Meet the Models: Joelle Lieman

For years Joelle Lieman diagnosed women with lumps and bumps. As an OBGYN, she was familiar with the difficulty of handing out scary news. She never anticipated it would happen to her, but at 39 years old she found a lump in her breast. Her husband encouraged her to use her diagnosing experience to keep a cool head: “he said, ‘what would you tell your patients?’ to which I responded, ‘there is a low chance that at 39 it’s cancer.’”
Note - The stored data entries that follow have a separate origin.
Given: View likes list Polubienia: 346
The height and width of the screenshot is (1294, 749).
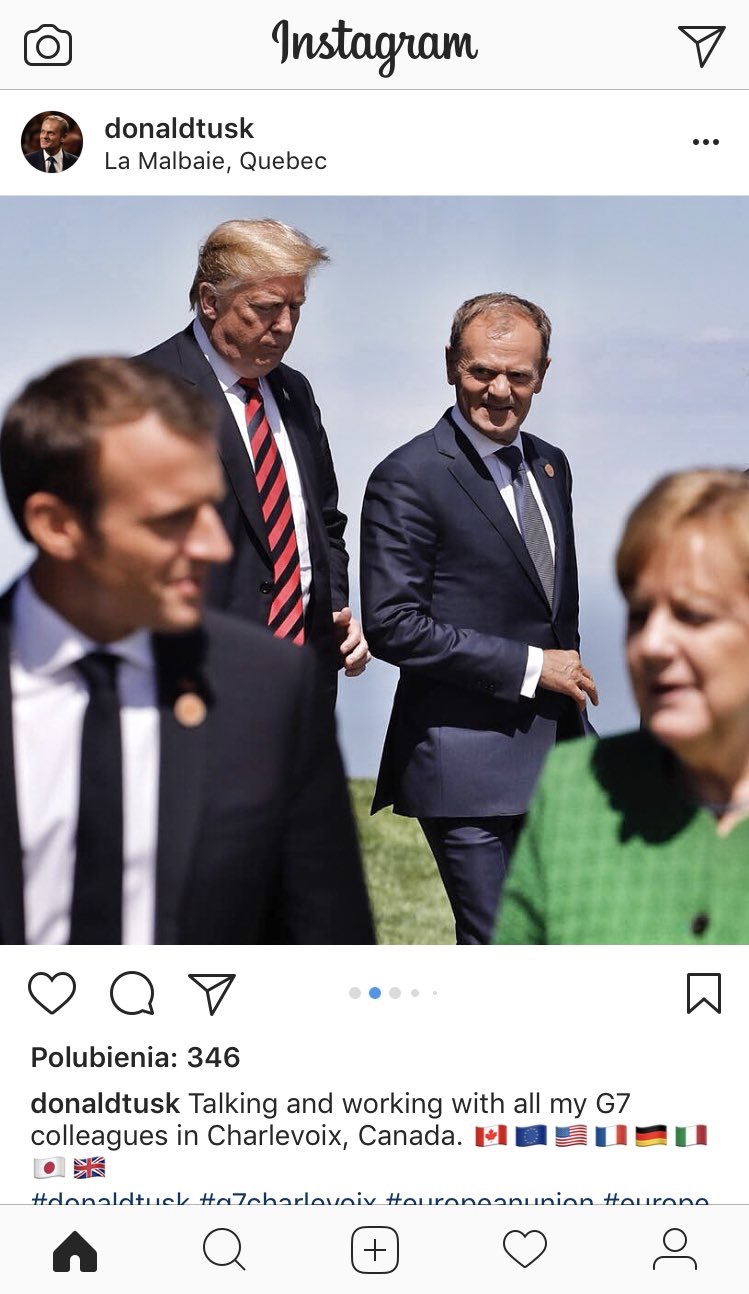Looking at the screenshot, I should [136, 1057].
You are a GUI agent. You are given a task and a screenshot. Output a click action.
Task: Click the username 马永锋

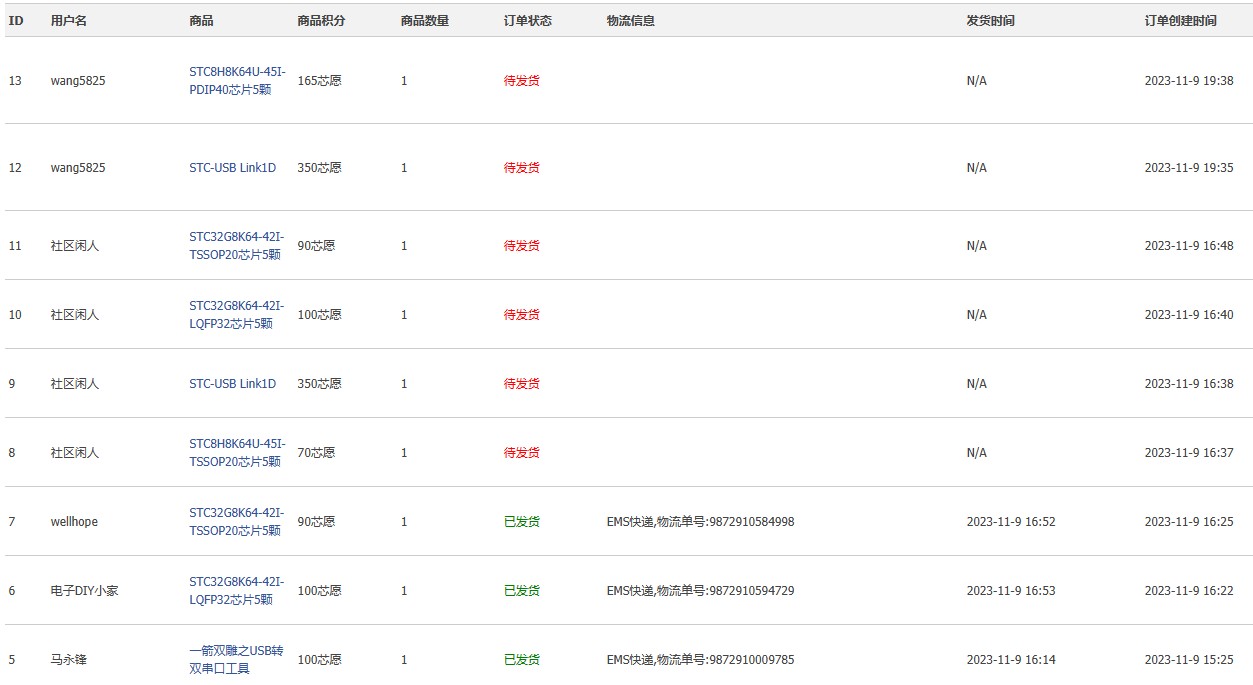tap(69, 660)
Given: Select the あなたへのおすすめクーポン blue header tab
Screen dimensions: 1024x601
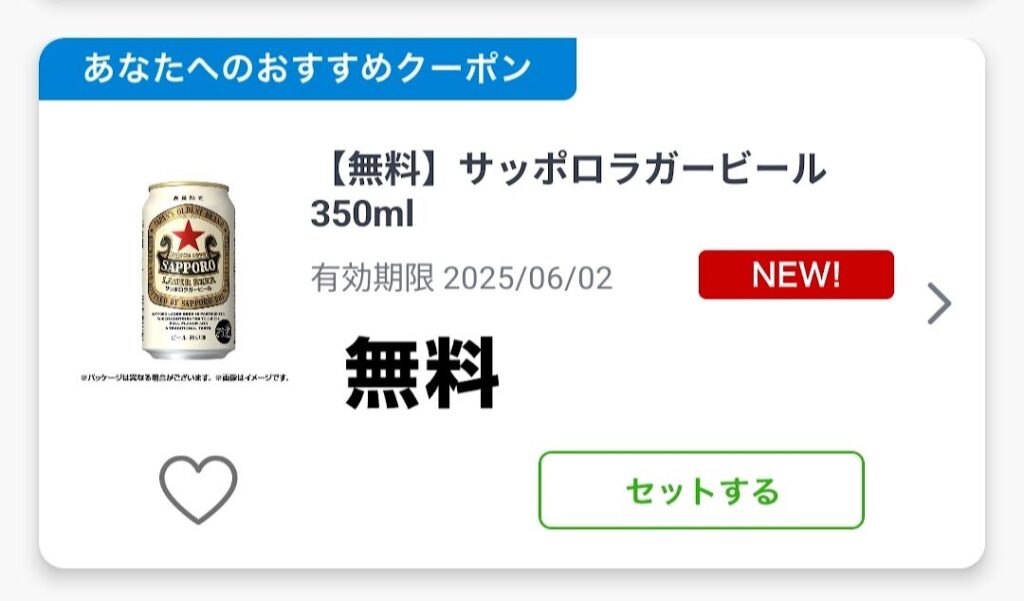Looking at the screenshot, I should tap(307, 69).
Joelle avoided the doctor for around two months noting, “there was some part of me that knew it was cancer.” She was right and on May 4, 2000 she was diagnosed with invasive breast cancer. With two five year olds and three year old at home, she entered treatment right away: chemo, multiple surgeries and eventually, a double mastectomy, which she specifically chose “to avoid the anxiety of mammograms and testing every six months.” The treatment left her extremely sick and barely able to eat, but she fought on in honor of her three boys, noting that her first thoughts upon diagnosis were of her children- will I be there to see them grow up? Will I be there for their future?

Despite her fears, she was open and honest with her children throughout treatment. She credits the experience with the amazing amount of empathy her boys now possess towards those battling trauma today. They understand, on a deeper level, what it means to step up for a family in need. Indeed, during her own treatment, the boys often brought humor and honesty to the discussions around breast cancer. Joelle’s firm belief in silver linings, even during the most traumatic of times, set the stage for her fight to be framed with positivity and open conversation around breast cancer. When she lost her hair, her mantra became “bald is the new blonde” and the boys followed suite, asking if they could draw on her head. She proudly accepted and to this day, her boys wear emblems of breast cancer on sports gear, backpacks and more to denote the pride they have in their mom’s survivorship.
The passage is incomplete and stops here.